The earthquake grew stronger by the second, but Abraham dashed across the lab and retrieved a sword from a mantle on the wall. He then stumbled toward the alchemist as the world shook violently around them, clenching his weapon as he made his approach.

            “Can you feel it awaken inside you, Abraham? Can you feel the power itself ask that you quench it with human blood? As your power grows stronger, this tremor will be nothing but an aftershock of the weapon you control. Your human body will be nothing but a mask to disguise the monster you become,” announced the alchemist.

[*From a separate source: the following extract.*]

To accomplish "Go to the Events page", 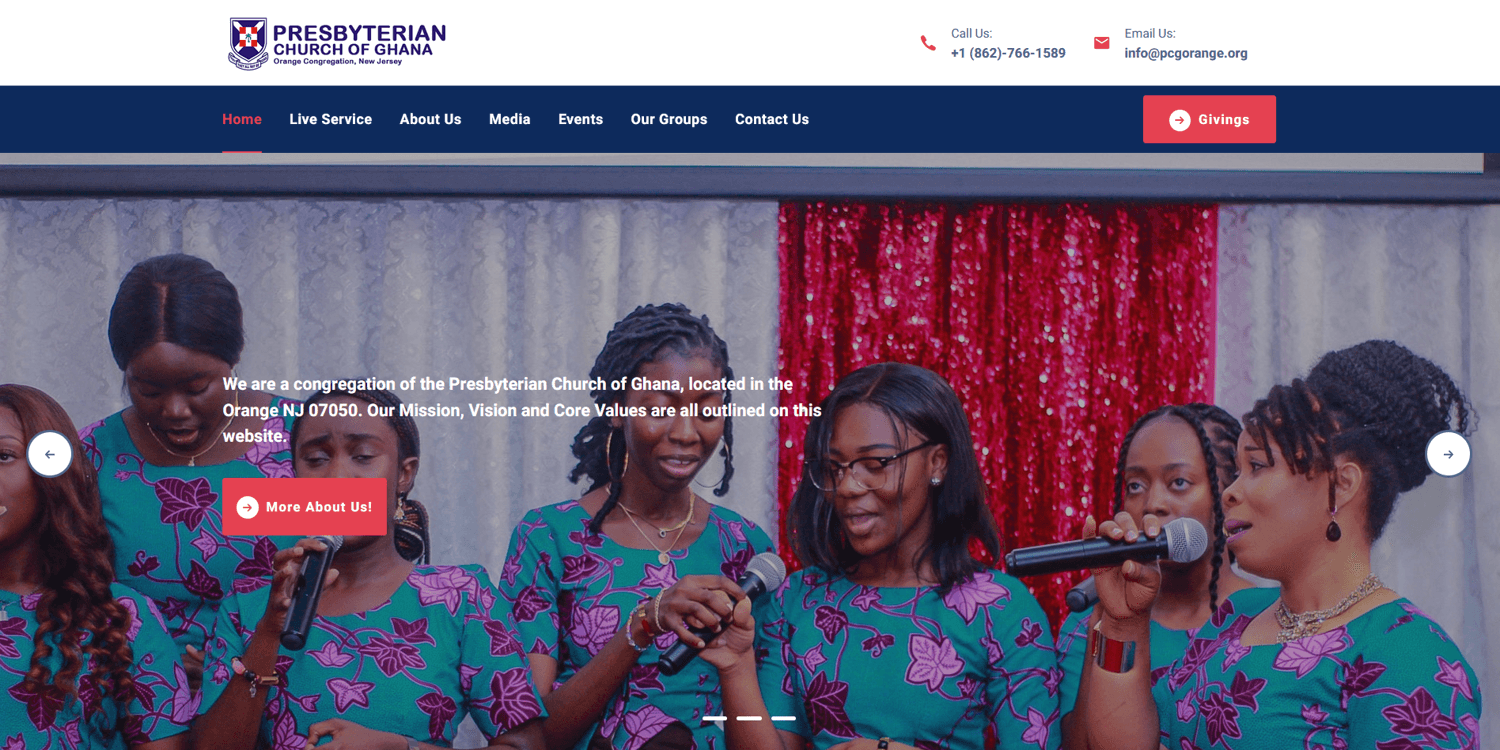I will click(x=581, y=119).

            But once the earthquake finally stopped shaking, Abraham lunged at the alchemist and slammed her against the rocky wall. Her dilated eyes shimmered with both terror and excitement, and she showed a similar smile when he held the edge of the sword against her throat. In the background, a candle had been tossed by the earthquake such that it ignited the tablecloth. The burgeoning flame illuminated the dusty space with a fearsome glow, and reflections of the fiery light glimmered on the surface of his sword. Scarlet light flashed in the alchemist’s eyes as she stared at the weapon held to her neck.

            “I can feel it awaken exactly as you said. The impulse alone was enough to spark this power. It screams inside my skull that it can blossom only with blood. My own lust for strength put the sword in my hand and its blade to your throat. Everything inside me wants only to feed the monster, and if I do, then there is nothing that can stop me,” Abraham declared as he glared into her eyes.

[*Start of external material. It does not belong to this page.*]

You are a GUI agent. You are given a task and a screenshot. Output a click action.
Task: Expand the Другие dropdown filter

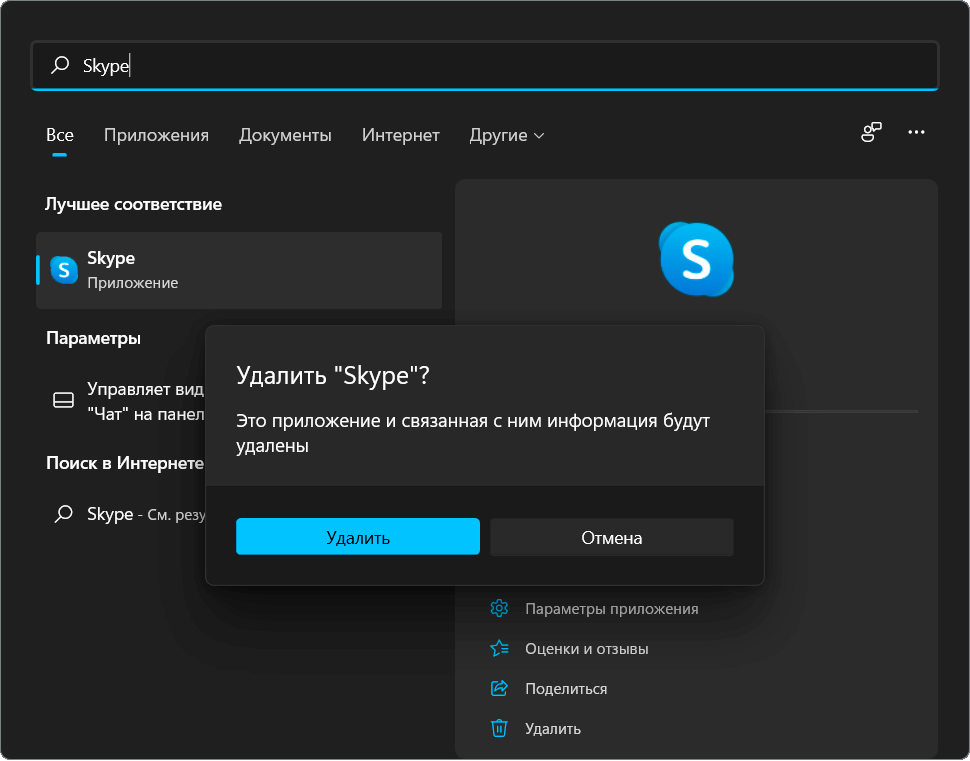click(507, 135)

            “Is that the course you will take?” she asked betwixt the hold of hope and fear.

            “No. I’m only a minute in, and I already see the strength of this monster. Humankind is doomed if they’re meant to fight the Taenarii alone. I will find the other monsters that roam this world, and with their same unheavenly power, I will destroy them.”

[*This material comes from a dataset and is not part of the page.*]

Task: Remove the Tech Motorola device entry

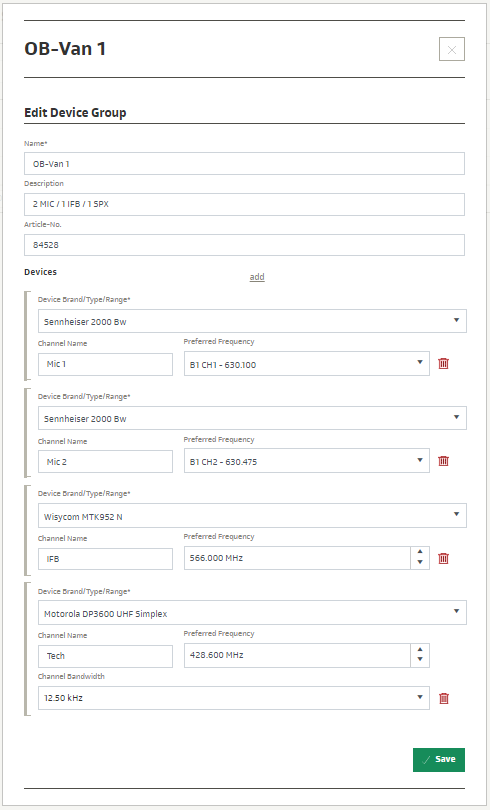Action: coord(443,698)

            In that moment, Abraham jolted back from the alchemist and swung his stolen sword. It struck what remained of the shattered window, and then he jumped through the opening himself. When he landed on the ground with a splash, standing beneath the pouring rain, he lifted his sword and faced the northwest. Even in the darkness, his silver sword shimmered in the light of the growing fire behind him. Nevertheless, he stared at the forest which separated the alchemist’s lair from the ghost town of Hartorville. He forced the earth beneath him to tremble, and then he erupted into motion, scanning the trees with his blue-green eyes.